San Francisco is a city where you can walk for hours, and walking is very important part of my life. I need time to walk every single day for hours. It's my alone time, how I process things. And in San Francisco, I can walk, and it's gorgeous, any direction, just beautiful. It's also the weather—I like fall, and I feel like in San Francisco, it's fall all the time, always fall. And I live right by the water, and that's amazing, and I'm near a park, and my routine walk is from my house to Sutro Baths and back. It's long, I don't do it everyday. If I need to think about something, that's my walk. I don't take my phone and watch, no idea how long it takes me. I've done it so many times, but I've never timed it. This is a city, and it's very rich, but if you need a minute, you're right next to wild nature, a short walk away. You walk this way from Duboce Park for twenty minutes, and you're downtown. You bike this way for twenty minutes, and you're at the ocean! Rough and gloomy and windy and serious and foggy and dramatic. I don't feel trapped here. It's very easy to start feeling trapped in the city, concrete everywhere. You need a minute sometimes to not be on concrete. Not be trapped. And for that, I would need water, a big body of water. And the fact that I live right next to the largest body of the water calms me down. You used to live in the Mission—where do you go back to hang out in the Mission for a drink?
I would take someone to get a glass of wine or beer at Radio Habana Social Club. In fact, I would take someone to have coffee or chai or anything really at Radio Habana, just sit there and enjoy all the creepy art around, because it's great. Definitely Radio Habana while it's still around. What's another place in walking distance you'd go for a drink?

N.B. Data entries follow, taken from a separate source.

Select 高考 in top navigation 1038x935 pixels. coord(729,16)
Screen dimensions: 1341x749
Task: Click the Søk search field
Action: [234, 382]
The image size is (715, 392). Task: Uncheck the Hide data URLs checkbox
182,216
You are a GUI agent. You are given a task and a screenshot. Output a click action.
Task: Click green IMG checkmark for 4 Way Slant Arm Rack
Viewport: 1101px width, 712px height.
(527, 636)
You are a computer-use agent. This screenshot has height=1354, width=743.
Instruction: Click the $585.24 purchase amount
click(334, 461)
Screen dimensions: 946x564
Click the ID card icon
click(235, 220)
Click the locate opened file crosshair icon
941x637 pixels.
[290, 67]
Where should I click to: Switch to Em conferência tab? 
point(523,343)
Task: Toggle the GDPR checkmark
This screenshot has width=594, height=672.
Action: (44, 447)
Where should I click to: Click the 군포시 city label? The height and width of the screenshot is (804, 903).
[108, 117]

Hotel Biron is a wine bar on Row Street, a tiny street and beautiful bar. It's a wine bar, a lot of tables, where you go to take a table with someone, a date place. It's quite quiet there—you can actually sit and hear someone there. It's not a big bar, and people aren't on top of one another. Where do you go for breakfast?
If it's Saturday or Sunday, I go to Cafe Soleil because it's near where I live in the Haight, and on Saturday or Sunday, it has these amazing Spanish tortillas. I'm the kind of person who gets obsessed, orders the same thing over and over again until I never go there again. I ignore the rest of the menu. Comes with eggs and potatoes and amazing sauce, kind of like a potato frittata with a huge salad, amazing sauce. I don't eat meat really. You can order it with meat, but I order avocado.

What if you just want to chill out someplace, what's a good spot for that?
Thorough Bread and Pastry on Church Street, right near by, it has this stunning patio, amazing backyard. You would never expect it. Giant trees, you're sitting in the middle of a forest pretty much. It's amazing. There are flowers everywhere. It's so great, and there are these amazing croissants, pastry, amazing coffee. If I have a free morning and I want to sit and read, that's where I would go alone—go by myself to read something alone during the weekday. If I don't want to be alone, I go to Mission Pie, that's for anything. That's where you go to talk to someone. I would go to sit there for an hour and have a conversation and eat pie. Great pies.

You work a lot on your laptop for photography, right? Where do you go when you need to work?
I go to Haus Coffee, 24th and Folsom. That's the place to go to work for several reasons: It has really good and sturdy tables, plugs, and fast internet. A lot of places don't have that because they specifically don't want people to sit there on laptops. At Haus Coffee, it has wooden sturdy tables you can sit, and they don't shake, and it's amazing.